TEXT SEGMENT.
**********

But before that I was walking with this fun and cool group of girls who later I went with to "SeaWorld and Disneyland." We passed some club booth which I wasn't paying attention to. See, during Springfest all the clubs and organizations set up booths to sell food and drinks and hosted lame games to raise money for their activity. I think the booth SSAF was at was the fencing club booth. I was a little bit spaced-out and not looking whatsoever at anything besides the 4 exits around school with added secret ways out such as the whole in the fence next to the parking lot which people were escaping from until a mob of people came over and the teachers started to get suspicious wherein they shoo-ed everybody away, watching over the area. People are so conspicuous and obvious. So dumb sometimes.

**********

LISTING.
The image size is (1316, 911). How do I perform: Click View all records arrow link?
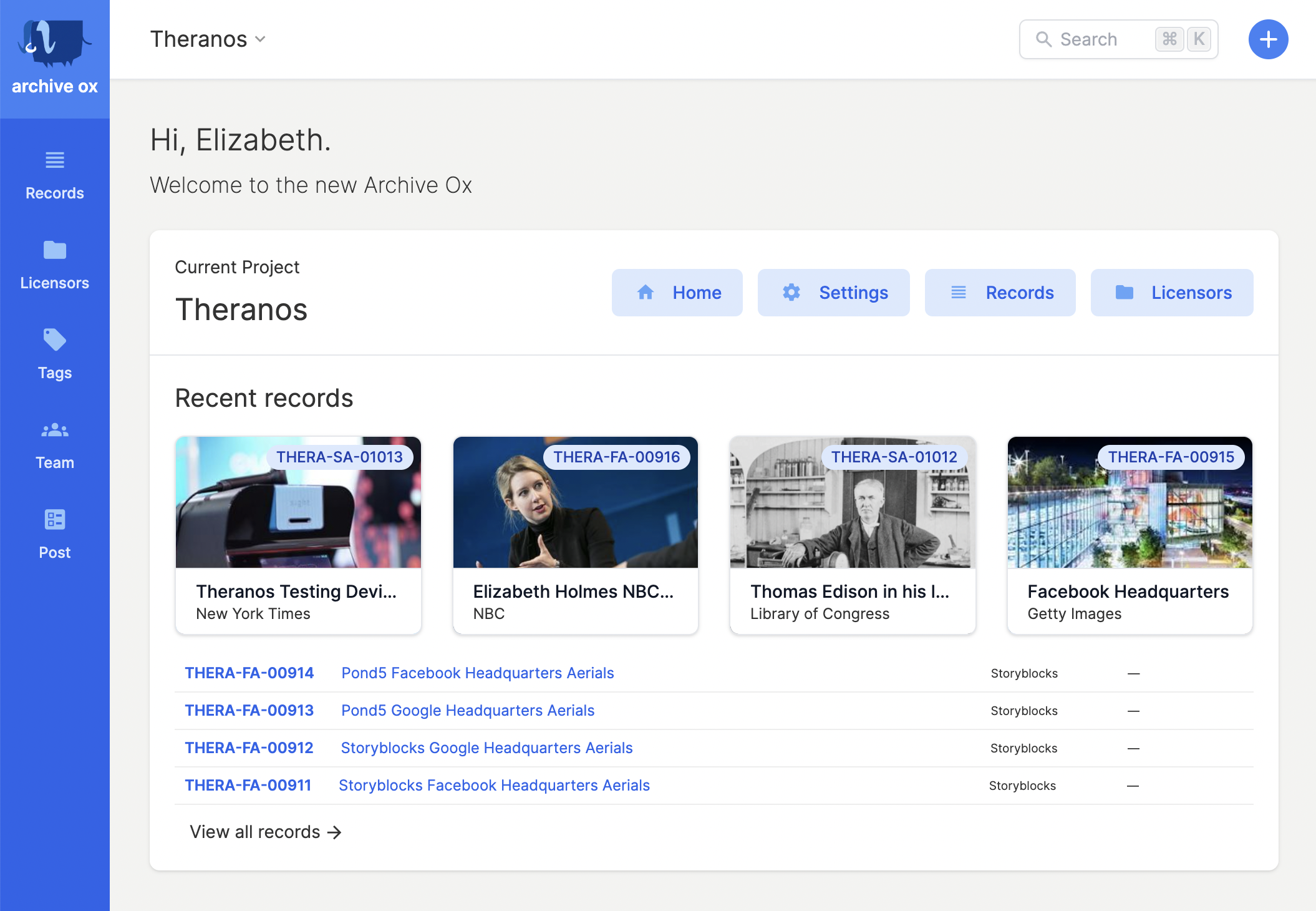pos(265,832)
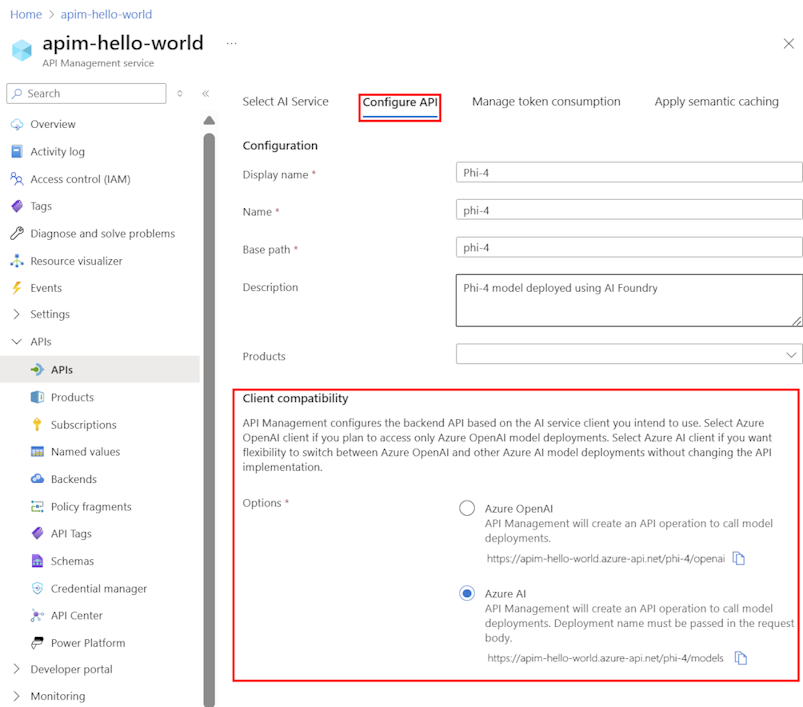Click the Display name input field

tap(628, 171)
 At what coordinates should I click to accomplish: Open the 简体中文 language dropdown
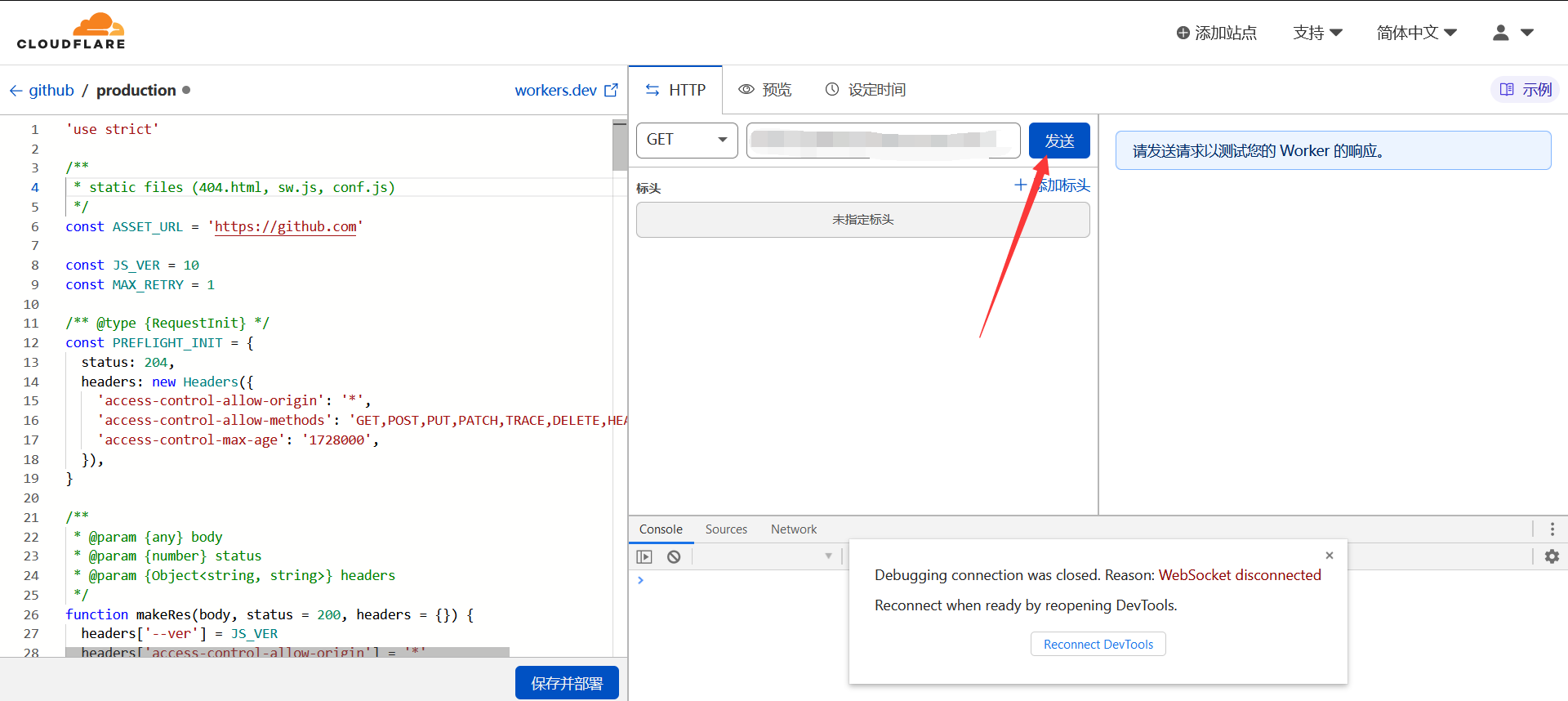pyautogui.click(x=1416, y=33)
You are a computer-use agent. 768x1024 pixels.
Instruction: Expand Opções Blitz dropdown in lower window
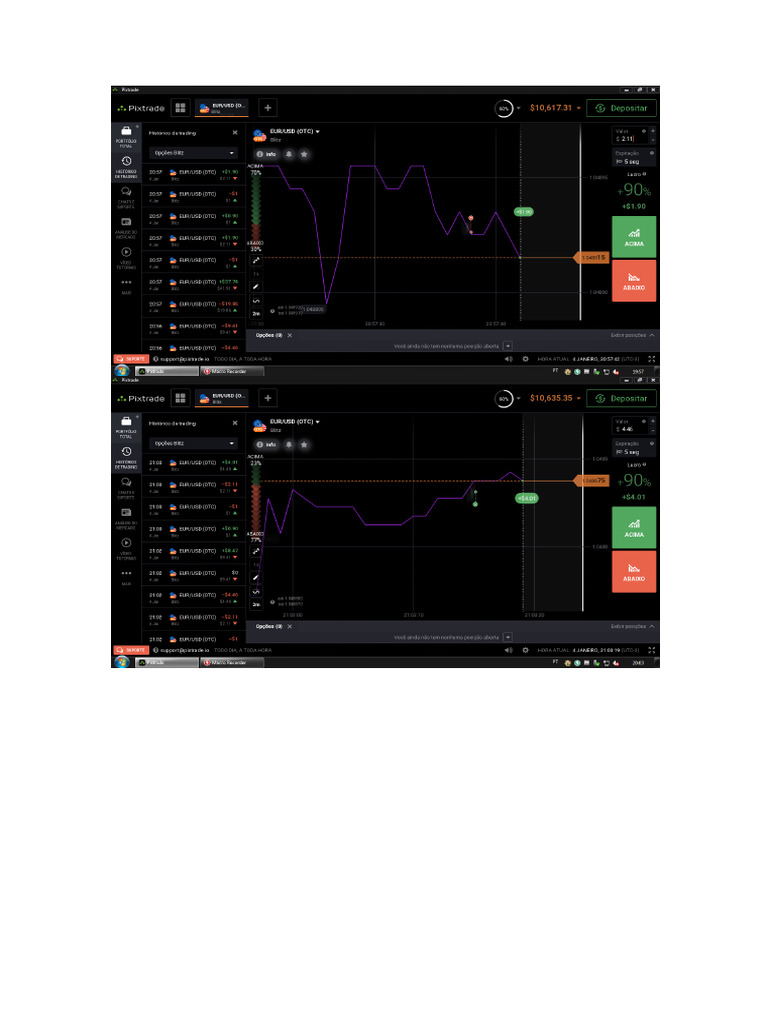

**********

INSTRUCTIONS TO FOLLOW.
Carry on the account of Springfest at school, starting right after its last sentence. The records were taken from a different source than the text.

REPLY.
Anyway. I was passing by the (most likely) Fencing Club when I am ambushed by a hug. All of a sudden I'm in some guys arms wrapped around a warm and soft gray sweater. He felt very huggable, it's just too bad my backpack was in the way. I was surprised and kind of tripped on his feet and feel farther into him, which he probably misinterpreted ("Yay" for disoriented me?) as me trying to get a better position for huggin'. That was really surprising. I looked up at his face and said, "Oh! Hi SSAF!" as I looked towards Veronica on the side half-observing what she knew as a hug from a guy you know but aren't THAT close to. It happens to her a lot in P.E. and I always try to rescue her from his reach. My other friend once joked that a little part of Veronica dies every time she is hugged by that guy.
So, I kind of wanted to stay and hug SSAF and talk to him about stuff. It was nice and cute that he hugged my even though we haven't hung out in like a month on my birthday a while ago. I like to know that he still cares. He's just busy with after-school activities now.
But, I had to continue my adventure of finding a way out of school and I had to break away from the hug sadly enough and caught up to Veronica flustered while shouting back to SSAF, "Oh, I'm bye! I'm leaving now, but have fun!" as I got out of his reach. My voice sounded kind of high pitched in my flustered-little-girl kind of way. I haate it when my voice decides to make that pitch. It's not too bad though. He smiled and waved.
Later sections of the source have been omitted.